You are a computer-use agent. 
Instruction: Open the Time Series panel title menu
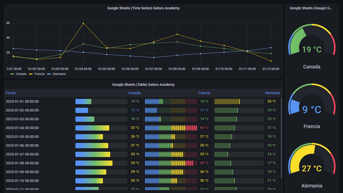(143, 8)
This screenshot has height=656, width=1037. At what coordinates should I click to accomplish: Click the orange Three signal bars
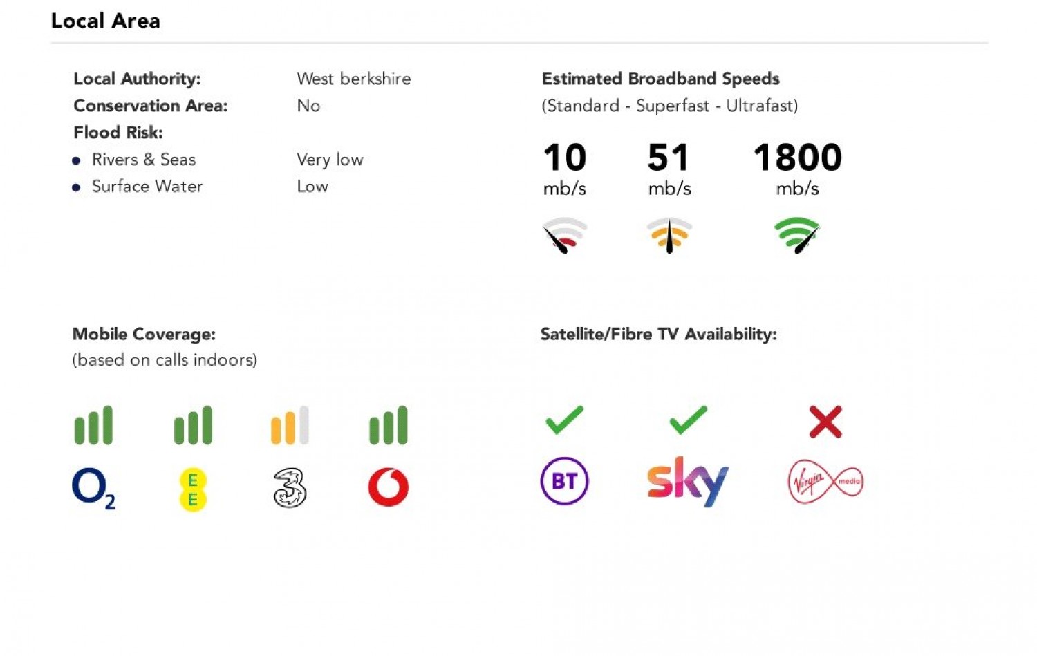tap(290, 425)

* **ASSIGNMENT**:
Restate word for word the lines from the one holding "This screenshot has" down through the last line of the records above, and do not include the pictures.

* **YOUR SOLUTION**:
This screenshot has height=656, width=1037. At what coordinates should I click to accomplish: Click the orange Three signal bars
tap(290, 425)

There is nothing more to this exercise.